Why has there been such an easy and large scale transfer of values from liberalism to communism? The answer is simple, the class basis of both is the same – they are forms of authoritarian reaction emerging from the elite. The celebrated liberal thinkers have come from the elite or the gentry, so have the most revered communist prophets (the Russian case is already taken note of). Mao Tse Tung’s father was a wealthy land owner and cultivator, so was the father of Fidel Castro. The roving revolutionary Che Guevara came from the urban upper middle class of Argentina.

Neutralising Reaction: What is to be done?

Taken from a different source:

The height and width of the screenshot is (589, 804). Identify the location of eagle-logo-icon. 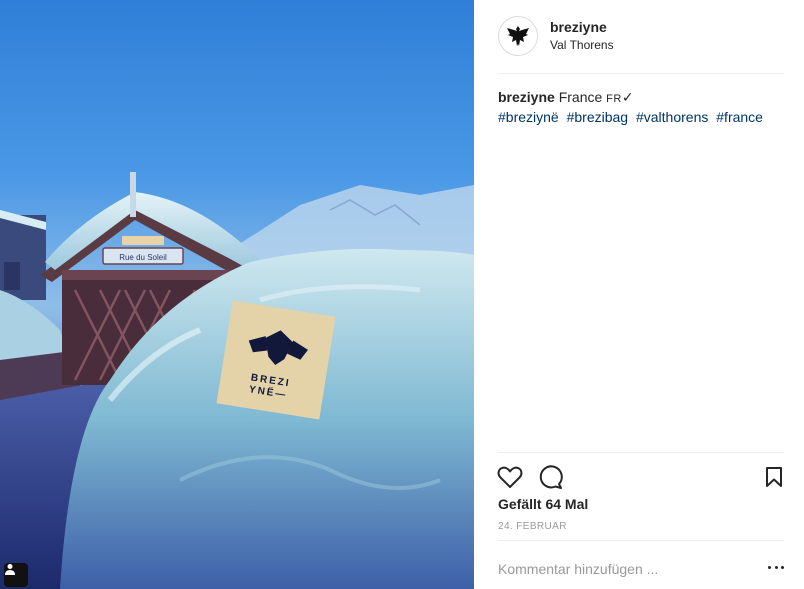
(518, 36).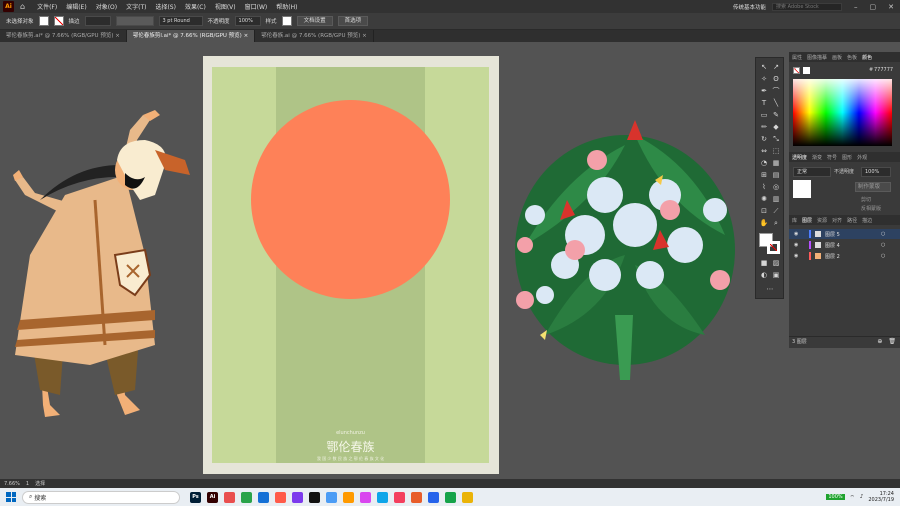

At the moment, the two forms of elite reaction – communist and liberal – are politically disempowered in our country. But they are still very much alive. How do we ensure that they remain disempowered and eventually wither away because of the want of political room? Perhaps this could happen if the Indian state evolves into a genuinely Indic democracy that upholds indigenous lived culture. I am conscious of the irony, but I cannot resist quoting Leszek Kolakowsky, the historian of Marxism, at this juncture to lend weight to my suggestion. “The aim of democracy as Marx understands it”, writes Kolakowsky, “is to make the state once more an instrument of man…Only a state which is a form of the existence of its people, and not a foreign body over and against them, is a true state, one which conforms to the essence of statehood.” So, it seems like an Indic democracy suffused with indigenous lived culture, the ‘form of existence of its people’, will be consistent with Marx’s understanding of a truly democratic state. But now, the question emerges spontaneously, what exact appearance should such a state assume in India? I do not know. But perhaps we could debate this, with civility and without calling each other names. However, one thing to me is clear, such a state must recognise its most numerically manifest indigenous lived culture’s right to the sacred sites and shrines that have lapsed from its possession. By the way, Marx’s understanding of democracy indicates that he wasn’t as complete a reactionary as his later day disciples.

Bibliography:

Darnton, Robert, ‘Philosophers Trim the Tree of Knowledge: The Epistemological Strategy of the Encyclopedie’ in The Great Cat Massacre and Other Episodes in French Cultural History

Foucault, Michel – Power/Knowledge: Selected Interviews and Other Writings, 1972-77.

Kolakowsky, Leszek – Main Currents in Marxism: The Founders, The Golden Age, The Breakdown

Laski, Harold J. – Birth of European Liberalism

Service, Robert – The Penguin History of Modern Russia. From Tsarism to the Twenty-First Century.